The fishery (Romanian: „cherhana”) is a specialized construction typical for regions in our country where heavy fishing is the main occupation: the seaside of the Black Sea, the Danube Delta, the great lakes of Razim (Razelm), Sinoe and Babadag. The necessity of collecting large amounts of fish destined for commercialization (the name „cherhana” is borrowed from Turkish and stands for – a place of trade) has determined the onset of this type of construction. The construction was brought on Village Museum premises in 1953 and is supported on pillars. It features a porch – used as a wharf – surrounding three of its sides fitted with wrought pillars. The gable thatch rooftop is covered with reed „fish-scale” style.
The plan of the construction conveys a large hall which houses fishing tools and vessels used for incoming fish catches and the semi-conservation of fish, also two smaller rooms: one for the preparation of caviar from harvested roe (fish eggs), the other as a welcoming bureau. The inventory on display on the inside is rich and diverse, featuring most of the traditional fishing tools used by locals: the catfish whisker whip rod (Romanian: „clonc”), the lift net (Romanian: „halău”) for small fish, the sturgeon angle rod (Romanian: „carmace”), the purse seine (Romanian: „prostovol”), the float line fishing net (Romanian: „șetca”), the fyke net (Romanian: „vintir”), the drag-net (Romanian: „mreajă”), the trawl net („năvod”). Each adapted to a particular species of fish, the tools and instruments exhibit a fishing technology evolution time-line.

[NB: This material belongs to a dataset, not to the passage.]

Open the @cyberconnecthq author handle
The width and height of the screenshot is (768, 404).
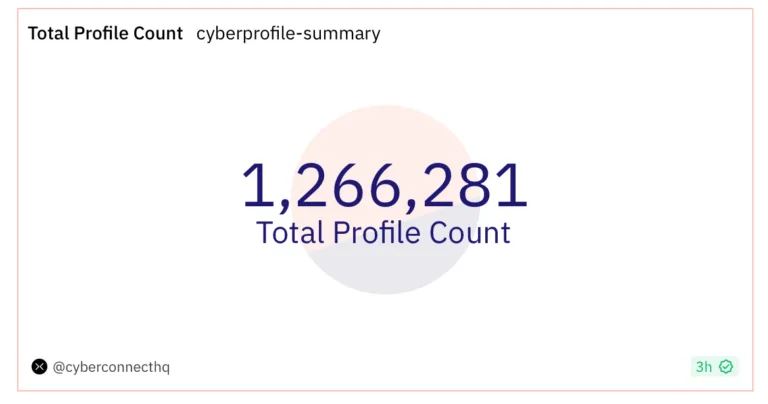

The boat shelter is an indispensable construction for a fishery, it was the place that housed the boats during winter time, also during the fishing prohibition periods. The construction is simple in design – pillars fixed in the ground, topped with wedges that support the framework made with rafter beams and laths. The low gable roof is covered with reed thatch threshed „in a Lipovan fashion”, then „combed”.
The boats (Romanian: „lotca”, or „mahune”) are housed with the hulls on the upside, laid on two or three rows and supported by horizontal beams. The fishery was also the place where fishermen used to repair the boats and fix cracks with reed and molten tar, a technique known as caulking (Romanian: „călăfătuire”) and fixing the strakes (Romanian: „crivace”).
The fishing boats are divided into several categories, depending on size and capacity, also by the number of strakes: the boat, the coracle, the pirogue, the barge, the log canoe, the sail boat etc. (Romanian: „mahună, „ghiurmea”, „răpașnic”, „caiuc”, „barcaz”, barca cu pânze etc., in no particular order).